Dehre Sultan olmasın
-
Ayağını çarık sıksın asla iflah
olmasın
-
Vur sopayı, al haracı karnı
bile doymasın
-
Şol çeşmeden gavur içsin, Rum
içsin, Kürd’e nasip olmasın.
-
Yavuz’a izafe edilen Kürtlerle ilgili yukarıdaki
dörtlük, gerçekten Yavuz’a mı aittir? Yoksa ona izafe
edilmiş bir iftira mıdır? Konu incelendiğinde, bu
dörtlüğün Yavuz’a ait olduğuna dair hiçbir sağlam
bilgiye rastlanmamaktadır.
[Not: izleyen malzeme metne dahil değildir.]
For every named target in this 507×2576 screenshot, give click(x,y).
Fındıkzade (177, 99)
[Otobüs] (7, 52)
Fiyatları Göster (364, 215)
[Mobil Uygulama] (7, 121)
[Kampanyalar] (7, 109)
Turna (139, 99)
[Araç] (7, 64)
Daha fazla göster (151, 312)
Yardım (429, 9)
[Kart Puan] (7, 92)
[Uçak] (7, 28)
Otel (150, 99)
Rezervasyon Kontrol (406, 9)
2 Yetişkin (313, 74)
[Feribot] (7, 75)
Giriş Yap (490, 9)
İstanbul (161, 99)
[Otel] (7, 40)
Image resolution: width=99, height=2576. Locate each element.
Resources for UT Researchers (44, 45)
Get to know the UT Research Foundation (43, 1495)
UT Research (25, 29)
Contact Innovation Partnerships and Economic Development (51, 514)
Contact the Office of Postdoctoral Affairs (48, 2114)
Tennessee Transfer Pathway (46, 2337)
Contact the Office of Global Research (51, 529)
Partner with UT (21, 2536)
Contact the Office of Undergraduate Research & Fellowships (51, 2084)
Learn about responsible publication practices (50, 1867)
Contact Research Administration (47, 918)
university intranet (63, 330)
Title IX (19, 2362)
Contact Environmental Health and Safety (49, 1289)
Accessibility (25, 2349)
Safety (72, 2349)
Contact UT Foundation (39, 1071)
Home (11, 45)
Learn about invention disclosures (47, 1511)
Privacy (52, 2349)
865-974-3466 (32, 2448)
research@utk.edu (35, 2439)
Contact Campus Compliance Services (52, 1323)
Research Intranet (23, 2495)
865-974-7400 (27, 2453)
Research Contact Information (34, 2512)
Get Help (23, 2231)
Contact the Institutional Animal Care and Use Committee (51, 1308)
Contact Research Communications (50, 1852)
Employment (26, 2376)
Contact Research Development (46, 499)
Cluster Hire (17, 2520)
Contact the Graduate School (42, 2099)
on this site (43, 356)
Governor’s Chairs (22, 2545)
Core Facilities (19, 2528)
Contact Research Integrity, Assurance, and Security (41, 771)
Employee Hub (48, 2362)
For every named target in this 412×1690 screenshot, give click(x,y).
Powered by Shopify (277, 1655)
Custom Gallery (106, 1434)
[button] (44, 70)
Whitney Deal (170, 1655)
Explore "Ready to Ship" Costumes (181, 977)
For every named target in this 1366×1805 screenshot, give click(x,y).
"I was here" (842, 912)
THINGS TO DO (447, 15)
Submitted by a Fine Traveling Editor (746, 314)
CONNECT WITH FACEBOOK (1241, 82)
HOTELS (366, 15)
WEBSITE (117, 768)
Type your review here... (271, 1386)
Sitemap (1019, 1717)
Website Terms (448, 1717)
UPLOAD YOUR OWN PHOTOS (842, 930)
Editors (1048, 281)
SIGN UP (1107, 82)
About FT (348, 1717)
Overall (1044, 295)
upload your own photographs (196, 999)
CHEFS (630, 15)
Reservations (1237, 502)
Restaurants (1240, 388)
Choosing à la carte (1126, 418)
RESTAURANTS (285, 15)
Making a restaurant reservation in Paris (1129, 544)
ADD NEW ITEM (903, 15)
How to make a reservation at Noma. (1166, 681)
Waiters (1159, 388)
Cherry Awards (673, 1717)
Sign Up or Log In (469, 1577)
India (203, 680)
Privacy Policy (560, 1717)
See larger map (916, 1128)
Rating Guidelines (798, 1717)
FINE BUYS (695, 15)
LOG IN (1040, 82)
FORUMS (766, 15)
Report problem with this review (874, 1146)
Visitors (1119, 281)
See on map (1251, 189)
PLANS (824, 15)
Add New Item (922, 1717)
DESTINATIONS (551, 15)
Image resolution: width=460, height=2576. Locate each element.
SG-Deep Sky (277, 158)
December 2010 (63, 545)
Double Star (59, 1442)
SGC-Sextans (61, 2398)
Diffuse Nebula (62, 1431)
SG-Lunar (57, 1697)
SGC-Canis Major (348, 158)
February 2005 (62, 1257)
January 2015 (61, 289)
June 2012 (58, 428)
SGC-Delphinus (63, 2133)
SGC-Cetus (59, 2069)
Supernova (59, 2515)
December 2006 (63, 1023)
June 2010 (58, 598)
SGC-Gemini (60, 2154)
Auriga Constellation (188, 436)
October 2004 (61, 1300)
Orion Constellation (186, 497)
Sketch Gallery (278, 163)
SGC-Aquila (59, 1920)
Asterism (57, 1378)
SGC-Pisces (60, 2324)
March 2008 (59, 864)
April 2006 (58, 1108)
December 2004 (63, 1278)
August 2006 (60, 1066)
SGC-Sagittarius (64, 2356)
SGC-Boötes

Güya Yavuz, Mısır seferine
giderken Muş yakınlarında bir çeşme yaptırmış, zaferi
kazanıp da geri dönerken yaptırdığı çeşmeyi harap
edilmiş bir vaziyette bulunca çok kızmış ve çeşmenin
üzerine, yukarıdaki dörtlüğü yazdırmış. Zaten
Rum’un da gavur olduğunu çok iyi bilen Yavuz, bir
mısrada hem gavur, hem Rum ifadesinin
kullanılmayacağını bilir ve böyle saçma sapan şiir
yazmaz. Üstelik Yavuz’un Almanya’da basılan
Divanı’nda da böyle bir şiire rastlanmaz. Hakikatte
de bu tarz, Sultan Selim’in kişisel özelliği ve
üslubuna terstir. O halde bu yaklaşım, Yavuz’a
yapılacak en büyük bühtandır. Üstelik Yavuz’un bir
Kürt âlimi olan İdris-i Bitlisi’ye olan sevgi ve
itimadı ve ona tanıdığı imtiyaz da ortadadır.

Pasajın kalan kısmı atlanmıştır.